■ Dataset content:
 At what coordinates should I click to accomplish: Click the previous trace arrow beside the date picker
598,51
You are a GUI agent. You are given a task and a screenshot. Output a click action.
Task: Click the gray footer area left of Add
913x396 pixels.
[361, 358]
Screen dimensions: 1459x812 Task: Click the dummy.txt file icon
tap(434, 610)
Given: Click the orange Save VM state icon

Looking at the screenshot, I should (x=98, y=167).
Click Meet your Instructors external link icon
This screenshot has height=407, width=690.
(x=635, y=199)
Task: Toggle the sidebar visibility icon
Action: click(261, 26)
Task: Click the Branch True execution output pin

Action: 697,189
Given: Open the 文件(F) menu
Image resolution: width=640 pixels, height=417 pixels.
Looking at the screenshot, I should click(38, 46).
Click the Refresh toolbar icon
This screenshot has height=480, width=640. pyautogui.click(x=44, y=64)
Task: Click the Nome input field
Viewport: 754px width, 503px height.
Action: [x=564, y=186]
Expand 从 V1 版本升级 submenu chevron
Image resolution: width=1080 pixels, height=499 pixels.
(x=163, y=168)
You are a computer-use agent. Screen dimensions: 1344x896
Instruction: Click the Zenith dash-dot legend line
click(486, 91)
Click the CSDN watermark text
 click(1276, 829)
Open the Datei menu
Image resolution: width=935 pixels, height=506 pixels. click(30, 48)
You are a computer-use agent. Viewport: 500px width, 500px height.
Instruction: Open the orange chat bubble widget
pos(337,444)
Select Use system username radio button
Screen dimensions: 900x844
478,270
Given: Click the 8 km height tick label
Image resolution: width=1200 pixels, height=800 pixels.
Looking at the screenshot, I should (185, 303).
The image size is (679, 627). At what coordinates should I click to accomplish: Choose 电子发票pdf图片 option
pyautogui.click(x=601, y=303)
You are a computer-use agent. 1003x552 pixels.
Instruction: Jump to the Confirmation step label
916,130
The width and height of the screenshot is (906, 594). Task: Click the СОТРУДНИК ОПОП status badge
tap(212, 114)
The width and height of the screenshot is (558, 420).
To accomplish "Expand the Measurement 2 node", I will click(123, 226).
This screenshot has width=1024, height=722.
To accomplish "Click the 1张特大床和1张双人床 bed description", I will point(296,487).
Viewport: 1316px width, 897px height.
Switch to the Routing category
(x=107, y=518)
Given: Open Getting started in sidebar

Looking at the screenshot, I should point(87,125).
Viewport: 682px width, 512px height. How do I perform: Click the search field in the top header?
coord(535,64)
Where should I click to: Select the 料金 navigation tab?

■ Objective: Return the lines above, from the first one through the line containing "(x=163, y=168)", and reproduce each one without alteration.

■ Final answer:
 At what coordinates should I click to accomplish: Click the previous trace arrow beside the date picker
598,51
You are a GUI agent. You are given a task and a screenshot. Output a click action.
Task: Click the gray footer area left of Add
913x396 pixels.
[361, 358]
Screen dimensions: 1459x812 Task: Click the dummy.txt file icon
tap(434, 610)
Given: Click the orange Save VM state icon

Looking at the screenshot, I should (x=98, y=167).
Click Meet your Instructors external link icon
This screenshot has height=407, width=690.
(x=635, y=199)
Task: Toggle the sidebar visibility icon
Action: click(261, 26)
Task: Click the Branch True execution output pin

Action: 697,189
Given: Open the 文件(F) menu
Image resolution: width=640 pixels, height=417 pixels.
Looking at the screenshot, I should click(38, 46).
Click the Refresh toolbar icon
This screenshot has height=480, width=640. pyautogui.click(x=44, y=64)
Task: Click the Nome input field
Viewport: 754px width, 503px height.
Action: [x=564, y=186]
Expand 从 V1 版本升级 submenu chevron
Image resolution: width=1080 pixels, height=499 pixels.
(x=163, y=168)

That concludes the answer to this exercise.